→ **Work order**
From the line containing "The image size" through the last line of the material, copy every line exactly, both ends inclusive; do not copy pictures.

***** Raw data

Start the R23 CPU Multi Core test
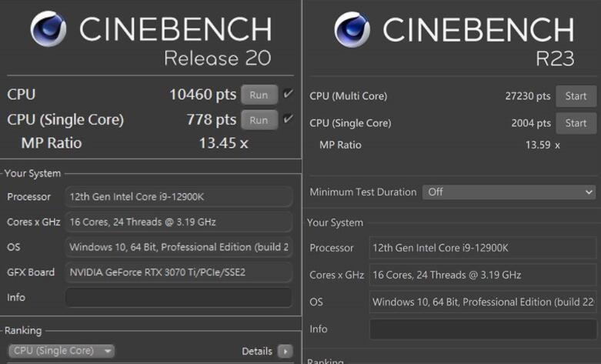 click(576, 96)
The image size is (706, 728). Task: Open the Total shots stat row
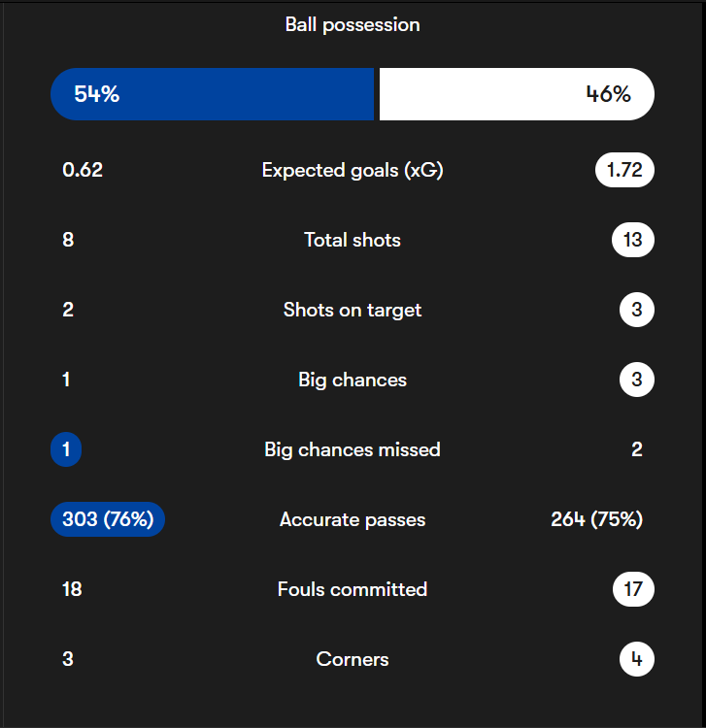coord(353,240)
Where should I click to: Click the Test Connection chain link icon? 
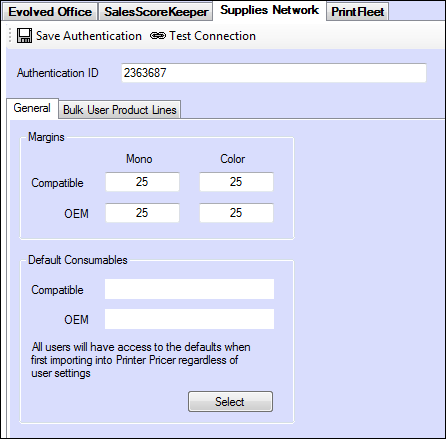pos(158,36)
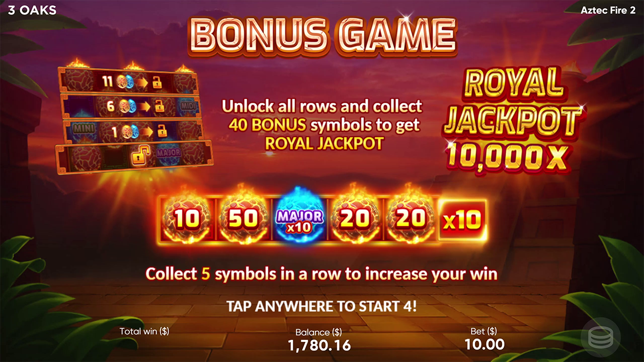Click the MINI jackpot label in grid
Viewport: 644px width, 362px height.
tap(84, 129)
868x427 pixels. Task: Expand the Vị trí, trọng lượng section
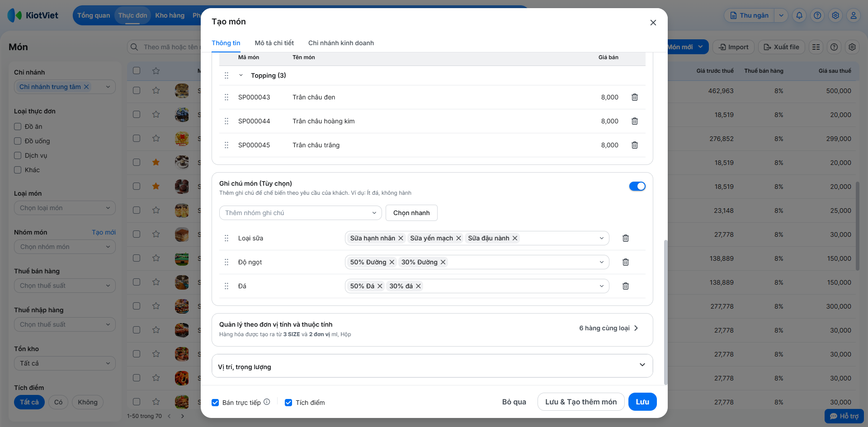tap(642, 365)
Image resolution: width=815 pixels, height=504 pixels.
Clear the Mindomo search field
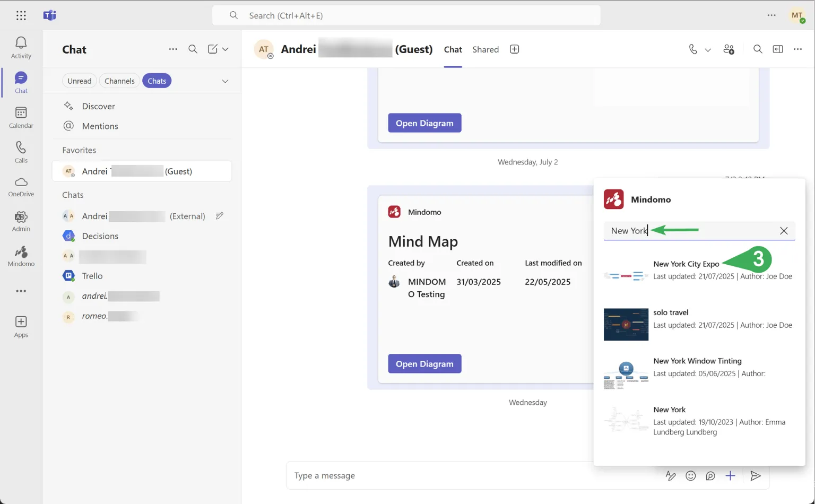click(784, 231)
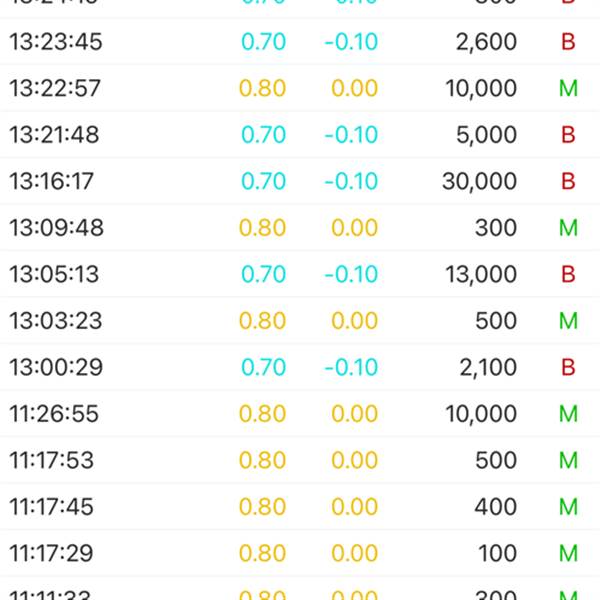Viewport: 600px width, 600px height.
Task: Select the 11:17:29 timestamp
Action: (51, 553)

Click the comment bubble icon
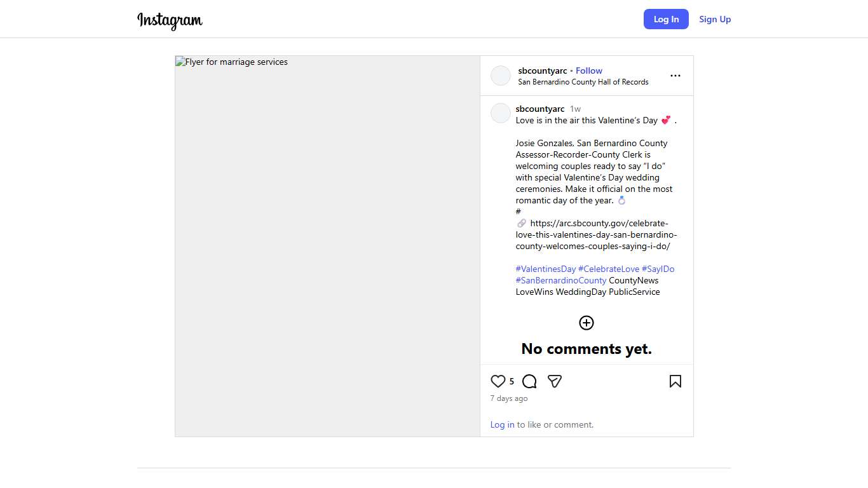(529, 381)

**********

→ **Task response**
The image size is (706, 728). Task: Open the Total shots stat row
coord(353,240)
Where should I click to: Click the Test Connection chain link icon? 
pos(158,36)
Click the MINI jackpot label in grid
Viewport: 644px width, 362px height.
tap(84, 129)
868x427 pixels. Task: Expand the Vị trí, trọng lượng section
tap(642, 365)
Image resolution: width=815 pixels, height=504 pixels.
Clear the Mindomo search field
click(784, 231)
Viewport: 600px width, 600px height.
Task: Select the 11:17:29 timestamp
Action: (51, 553)

Click the comment bubble icon
(529, 381)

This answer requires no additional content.